Retired teachers in attendance audibly groaned when an investment consultant to the pension equated paying Wall Street money managers $59 million in fees on uninvested capital, i.e., fees for doing nothing, to paying teachers over the summer when they’re not in the classroom. (Of course, the pay teachers receive over the summer months is not tens of millions for doing nothing—it’s thousands for hard work done during the school year.)
Other notable quotes from the STRS staff report included:
“It is unrealistic to demand transparency… investment firms would not risk doing business with government entities...”

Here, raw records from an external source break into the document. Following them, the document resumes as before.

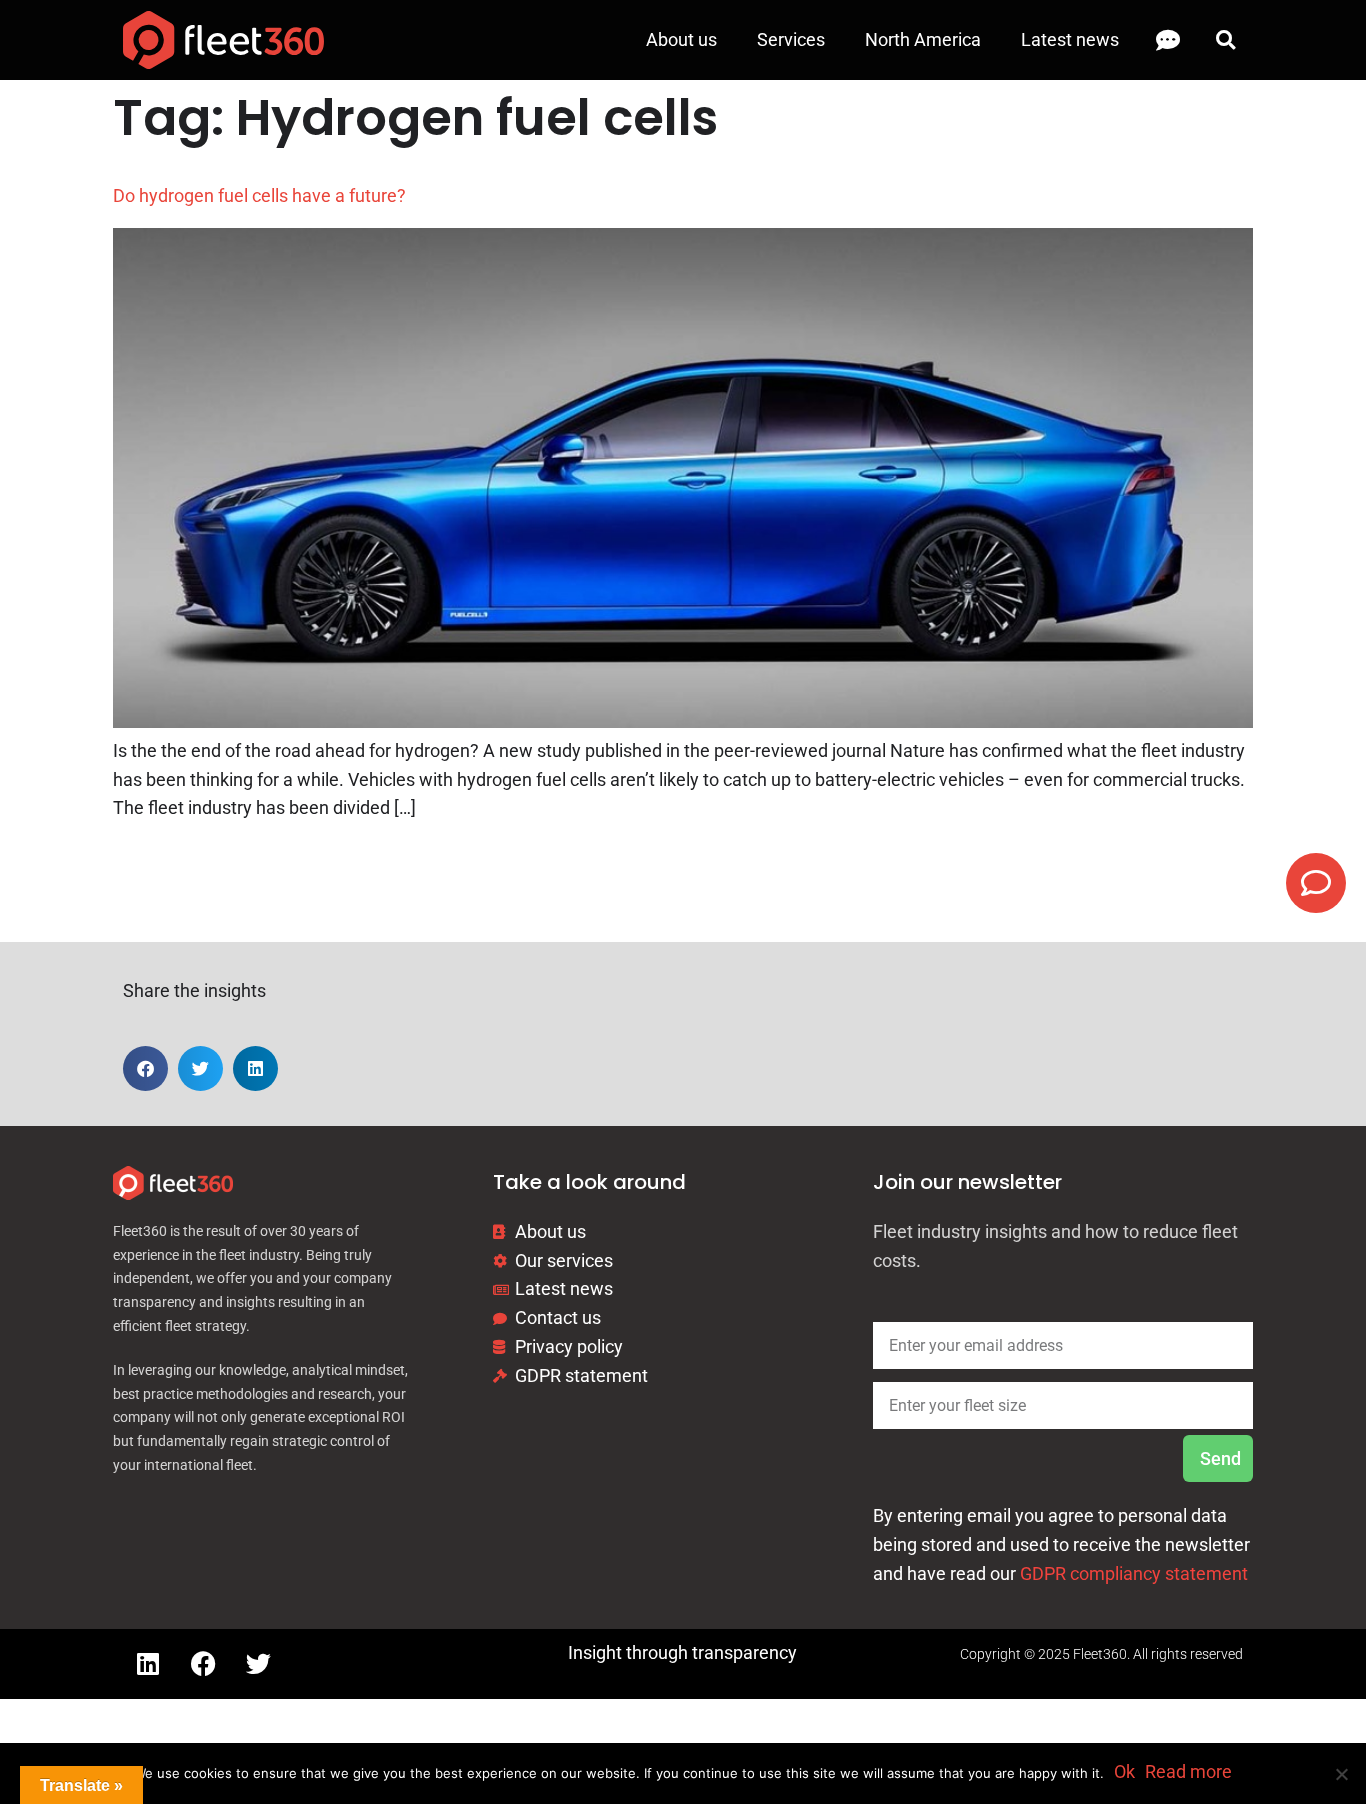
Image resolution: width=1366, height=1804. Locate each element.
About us (681, 39)
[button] (1225, 40)
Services (791, 39)
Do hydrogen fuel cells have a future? (259, 195)
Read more (1188, 1771)
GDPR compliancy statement (1134, 1573)
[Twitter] (258, 1664)
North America (923, 39)
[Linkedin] (148, 1664)
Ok (1124, 1771)
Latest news (1070, 39)
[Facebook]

"STRS complies with the fiduciary standards… which mirror the ERISA fiduciary standards, and the system maintains adequate fiduciary liability insurance."
In my decades of experience conducting investigations both on behalf of public pensions and, more recently, their participants, I have observed two constants: These pensions always resist transparency and always react hostilely, as opposed to listening, to public criticism. Transparency is dreaded because it often exposes lack of competence in investment matters which, when subject to public scrutiny leads to, at a minimum, embarrassment. Since these pensions are dealing with public monies, they should have nothing to hide and embrace input from stakeholders.
I encourage anyone with an interest in public pensions generally, and Ohio’s public pensions specifically, to read the BFS Report, the so-called STRS Response, and the final BFS Response to STRS Staff, to gain an awareness of the troubling issues which are emerging related to the management of these severely underfunded funds. Come to your own conclusions about whether secrecy, pervasive conflicts of interest, abusive Wall Street business practices, hidden and excessive investment fees, and potential violations of law may be undermining the financial performance of these retirement funds. Whether you’re counting on public pensions for your retirement security or supporting them as a taxpayer, understand your money is at risk.